A.H.: Exactly, that’s a good one. The whole history of art is read wrong and thought out wrong. One always writes or paints for some other reason; after that, history takes care of fitting the work into whichever reason sells best.
M.R.: What are you writing now? I know not every writer likes that question…
A.H.: For now I’d say I’m not writing anything, because I’m just getting started. I’m going to do a novel. I’m still not quite sure how to write it. It puts you in a major bind, not repeating yourself when writing really is a matter of repeating yourself, so there’s a paradox there. It’s not that you have to repeat yourself, but there is a music that comes back, that repeats, even when you switch up the strophes, the phrasing, the subject matter. So I wonder how to find another form, and other forms follow me, the forms of my previous novels are like ghosts coming after me. I’m also going to write a brief little text for an opera. I don’t know how it’s going to turn out; it’s for the Teatro Colón in Buenos Aires. I have high hopes for it, working with a composer and seeing what goes on between literature and music.
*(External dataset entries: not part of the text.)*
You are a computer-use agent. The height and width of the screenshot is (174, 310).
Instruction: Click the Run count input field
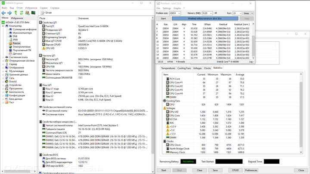point(237,13)
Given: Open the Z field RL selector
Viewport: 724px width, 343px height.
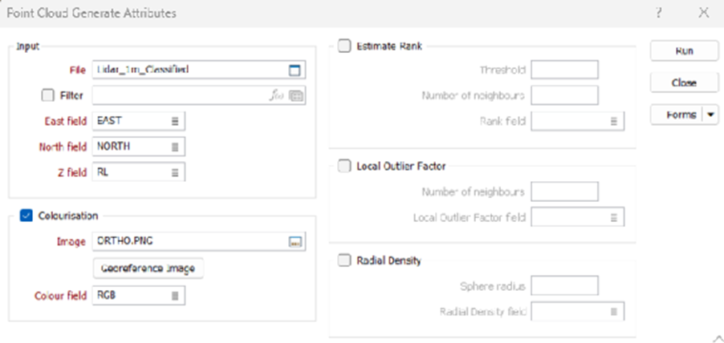Looking at the screenshot, I should [175, 172].
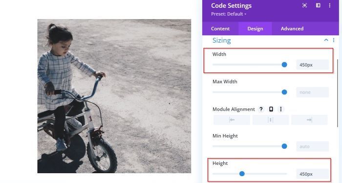Toggle the snap-to-sidebar layout icon
This screenshot has height=183, width=342.
click(318, 5)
M.R.: How is your relationship with music? I ask because your book includes several quotes on the subject, and a character appears whom I suspect you really love: Glenn Gould, the Canadian pianist. Do you feel some spiritual closeness to him?
A.H.: It could have happened to me with Wagner, with Stravinski, with Wittgenstein’s brother Paul; but it happened with him. It was love at first sight. I see him as the artist par excellence. If there’s such thing as an artist, you can find it in how he carried himself. He has it all, even beyond the gloves, beyond how he talked to giraffes…
M.R.: He was a deserter, too…
A.H.: An absolute deserter of concerts. And then there’s the way he called Steinway asking them to make him a piano that didn’t exist. He would call them and drive them crazy. And the vacuum cleaner anecdote, when the cleaning lady turned the vacuum on. He was very young and he couldn’t hear what he was playing, and after that he always wanted the vacuum cleaner on while he was playing, because he wanted not to listen but to feel. In my eyes, Glenn Gould is like a writer.
M.R.: My last question has to do with the end of the book, where Mikaël cites a verse by Paul Celan: “Your mother’s soul helps you circumnavigate the night.” Then he adds the following: “At the end of the day, I think that’s exactly what it’s all about, right? Combatting our ghosts, seeing our spirits, those of the night, of course, and those of life itself.” That powerfully grabbed my attention, about the mother and passing through the night. Why did you end the book that way?
A.H.: It seems rather elegiac, right? It ends there suddenly, on such a high note…
M.R.: Right!
A.H.: On Paul Celan and Proust, what’s more. It’s a very ostentatious ending, nothing like what today’s era demands, preferring to put a mask on grandiloquence. Nowadays, everything in literature is disguised, the wolf in sheep’s clothing. We knew it was a very high-pitched ending, on the level of a musical note, but the whole book is talking about life, death, operating rooms, surgeries, burials, experiences from beyond the grave. Paul Celan is all those things; the example is perfect. It’s Celan who says all that about the mother tongue, the murderer’s tongue. Paul Celan who gets into the language of his parents’ killers. Getting into the enemy’s language seems to me the highest possible cause. And not leaving it behind, because he could have written in a different language, other than German. He could have written in French, he could have learned another language, as all those who flee from horror and change languages do, but he didn’t. He said: I’m staying in this language, wielding the murderer’s tongue, the bloody tongue, like a sword. And, well, the book is kind of about that. Translating is a bloody act. Everybody says so—Umberto Eco and Walter Benjamin too. We wanted to end the book that way, with an act that is a little bloody, and also with a journey through the night.